ISE Seminar Calendar

View Full Calendar

Streaming data analysis for efficient quickest decision-making

Event Type
Seminar/Symposium
Sponsor
Industrial and Enterprise Systems Engineering, Dept. Head office
Location
Room 303, Transportation Building (104 S. Mathews Ave, Urbana)
Date
Feb 24, 2023   10:00 - 11:00 am  
Speaker
Professor Yajun Mei
Contact
BuuLinh Quach
E-Mail
bquach@illinois.edu
Phone
217-265-5220
Views
78

*Presentation will be recorded.

Abstract: 

(Large-scale) streaming data are generated or encountered in many real-world applications ranging from manufacturing engineering, biosurveillance and public/personal heath to environmental monitoring and network security to finance and economics and so on. Often one would like to utilize observed streaming data to make efficient quickest or sequential decision.  In the first part of this talk, we provide an overview of the classical sequential analysis and change-point detection problem for one-dimensional data. Next, we present our latest research on sequential change-point detection schemes that are statistically efficient and computationally scalable when monitoring high-dimensional streaming data. Two scenarios will be considered: one is passive sampling when all data are passively observed at each time, and the other is active sampling when the decision maker is responsible to actively choose partial data to be observed. Asymptotic analysis, numerical studies, and their adaptions to case studies such as hot-spots detection of images or infectious diseases will be presented.

### [APPLY WHAT YOU READ]
(1) From the seminar announcement above, quote the passage starting with "ISE Seminar Calendar" and going on through "Mathews Ave, Urbana)".
(2) Answer these questions using the seminar announcement above:
(a) In which room and building is the seminar held?
(b) Who is the speaker?
(c) What two sampling scenarios does the talk consider?
(3) Write a continuation of the seminar announcement on streaming data analysis that picks up after its final sentence.

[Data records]
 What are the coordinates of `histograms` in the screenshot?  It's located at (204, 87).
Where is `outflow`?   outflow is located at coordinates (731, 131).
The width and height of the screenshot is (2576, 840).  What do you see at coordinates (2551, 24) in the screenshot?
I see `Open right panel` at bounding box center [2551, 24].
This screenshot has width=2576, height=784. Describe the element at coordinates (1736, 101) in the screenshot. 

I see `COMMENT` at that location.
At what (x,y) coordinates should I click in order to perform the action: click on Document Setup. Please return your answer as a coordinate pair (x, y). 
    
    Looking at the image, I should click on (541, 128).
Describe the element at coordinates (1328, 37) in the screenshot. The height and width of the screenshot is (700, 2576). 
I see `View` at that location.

### [ANSWERS]
(1)
ISE Seminar Calendar

View Full Calendar

Streaming data analysis for efficient quickest decision-making

Event Type
Seminar/Symposium
Sponsor
Industrial and Enterprise Systems Engineering, Dept. Head office
Location
Room 303, Transportation Building (104 S. Mathews Ave, Urbana)

(2)
(a) Room 303, Transportation Building (104 S. Mathews Ave, Urbana)
(b) Professor Yajun Mei
(c) Passive sampling, in which all data are passively observed at each time, and active sampling, in which the decision maker actively chooses partial data to be observed

(3)
Bio: 

Yajun Mei (Pronounced as "YA-JUNE MAY") is a Professor in the H. Milton Stewart School of Industrial and Systems Engineering (ISyE) at the Georgia Institute of Technology, Atlanta, GA. He is a co-director of Biostatistics, Epidemiology, Research Design (BERD) at Georgia Clinical & Translational Science Alliance and the coordinator of the MS STAT program in ISyE at Georgia Tech. He received the B.S. degree in Mathematics from Peking University, Beijing, China, in 1996, and the Ph.D. degree in Mathematics with a minor in Electrical Engineering from California Institute of Technology, Pasadena, CA, USA, in 2003. He did a Post Doc in biostatistics in the renowned Fred Hutchinson Cancer Research Center in Seattle, WA, USA during 2003-2005 for joining Georgia Tech in 2006.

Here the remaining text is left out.